** begin **

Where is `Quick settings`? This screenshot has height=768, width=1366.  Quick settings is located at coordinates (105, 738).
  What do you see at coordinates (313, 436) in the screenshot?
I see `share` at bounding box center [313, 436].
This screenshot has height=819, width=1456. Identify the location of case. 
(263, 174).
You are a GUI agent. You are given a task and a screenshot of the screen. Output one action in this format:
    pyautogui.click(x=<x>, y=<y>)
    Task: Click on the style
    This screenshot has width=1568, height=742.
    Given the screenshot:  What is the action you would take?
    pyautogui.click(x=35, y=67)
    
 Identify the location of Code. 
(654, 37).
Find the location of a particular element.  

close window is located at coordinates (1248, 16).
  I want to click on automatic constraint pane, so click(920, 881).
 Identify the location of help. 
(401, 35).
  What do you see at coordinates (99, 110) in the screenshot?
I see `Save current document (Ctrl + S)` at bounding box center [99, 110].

** end **

WHAT IS NEEDED:
Print, word for word, every line from the one containing "What do you see at coordinates (313, 436)" through the last line above, including both.

THE RESPONSE:
  What do you see at coordinates (313, 436) in the screenshot?
I see `share` at bounding box center [313, 436].
This screenshot has height=819, width=1456. Identify the location of case. 
(263, 174).
You are a GUI agent. You are given a task and a screenshot of the screen. Output one action in this format:
    pyautogui.click(x=<x>, y=<y>)
    Task: Click on the style
    This screenshot has width=1568, height=742.
    Given the screenshot:  What is the action you would take?
    pyautogui.click(x=35, y=67)
    
 Identify the location of Code. 
(654, 37).
Find the location of a particular element.  

close window is located at coordinates (1248, 16).
  I want to click on automatic constraint pane, so click(920, 881).
 Identify the location of help. 
(401, 35).
  What do you see at coordinates (99, 110) in the screenshot?
I see `Save current document (Ctrl + S)` at bounding box center [99, 110].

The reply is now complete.